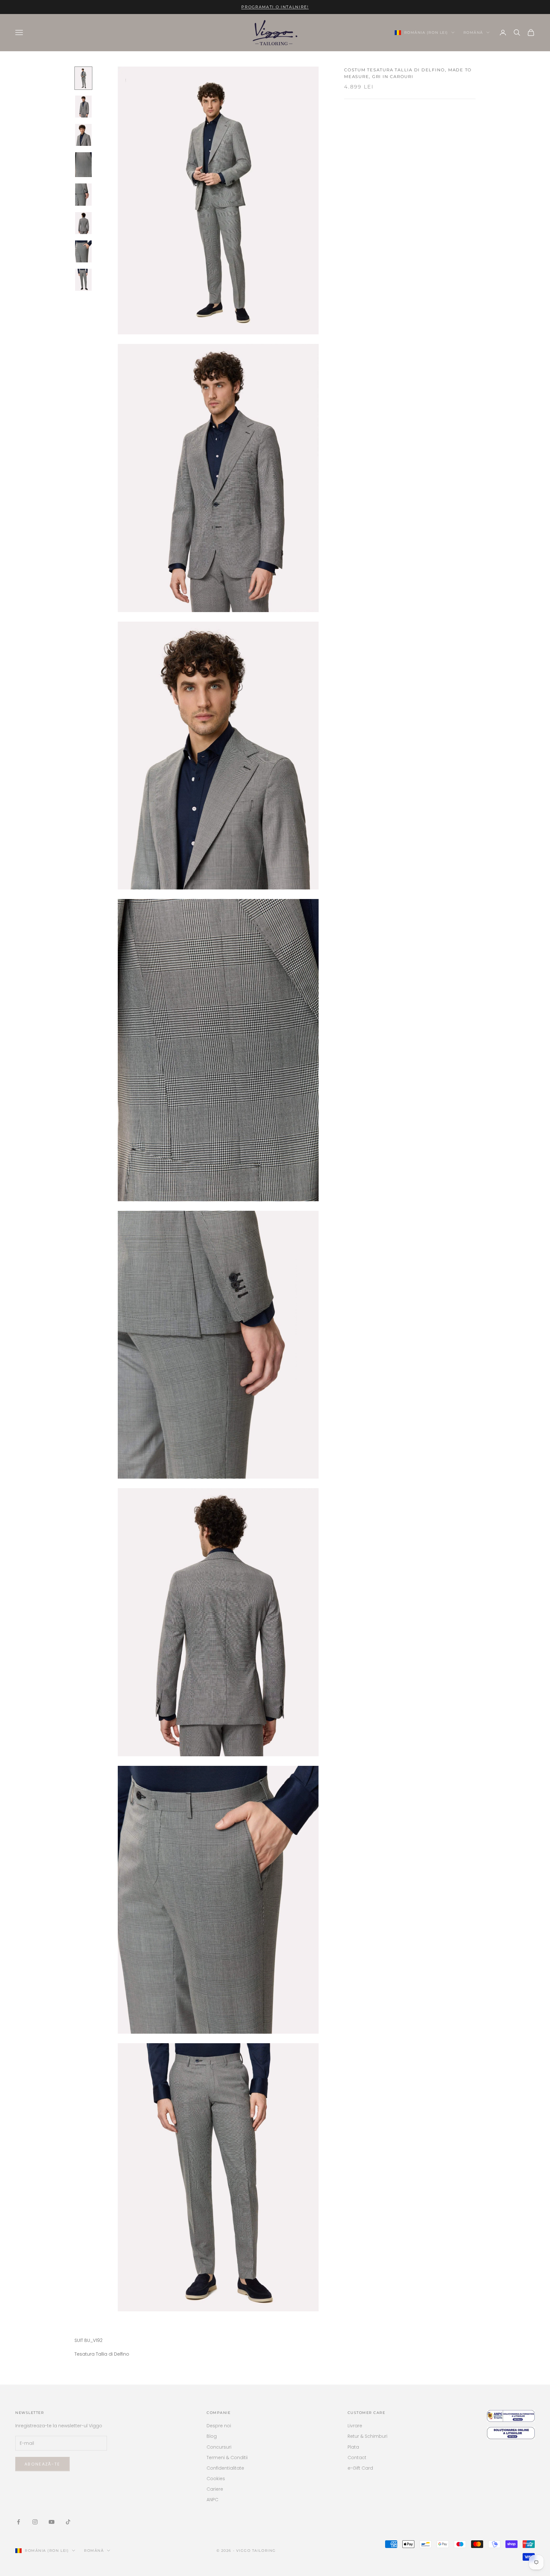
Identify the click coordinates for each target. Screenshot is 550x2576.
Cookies (216, 2478)
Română (473, 32)
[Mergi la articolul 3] (83, 134)
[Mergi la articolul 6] (83, 223)
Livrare (355, 2426)
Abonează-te (42, 2464)
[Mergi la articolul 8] (83, 279)
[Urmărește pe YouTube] (51, 2522)
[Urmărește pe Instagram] (35, 2522)
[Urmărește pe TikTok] (68, 2522)
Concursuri (219, 2447)
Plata (353, 2447)
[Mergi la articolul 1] (83, 78)
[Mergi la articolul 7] (83, 251)
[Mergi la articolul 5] (83, 194)
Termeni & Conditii (227, 2457)
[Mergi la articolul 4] (83, 165)
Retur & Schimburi (367, 2436)
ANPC (212, 2499)
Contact (357, 2457)
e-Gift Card (360, 2468)
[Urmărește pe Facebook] (18, 2522)
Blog (212, 2436)
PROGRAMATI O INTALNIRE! (275, 6)
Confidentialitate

ASSIGNMENT:
Exact repetition of each line above is expected; images are to be omitted.

PROBLEM SOLUTION:
Identify the click coordinates for each target. Screenshot is 550x2576.
Cookies (216, 2478)
Română (473, 32)
[Mergi la articolul 3] (83, 134)
[Mergi la articolul 6] (83, 223)
Livrare (355, 2426)
Abonează-te (42, 2464)
[Mergi la articolul 8] (83, 279)
[Urmărește pe YouTube] (51, 2522)
[Urmărește pe Instagram] (35, 2522)
[Urmărește pe TikTok] (68, 2522)
Concursuri (219, 2447)
Plata (353, 2447)
[Mergi la articolul 1] (83, 78)
[Mergi la articolul 7] (83, 251)
[Mergi la articolul 5] (83, 194)
Termeni & Conditii (227, 2457)
[Mergi la articolul 4] (83, 165)
Retur & Schimburi (367, 2436)
ANPC (212, 2499)
Contact (357, 2457)
e-Gift Card (360, 2468)
[Urmărește pe Facebook] (18, 2522)
Blog (212, 2436)
PROGRAMATI O INTALNIRE! (275, 6)
Confidentialitate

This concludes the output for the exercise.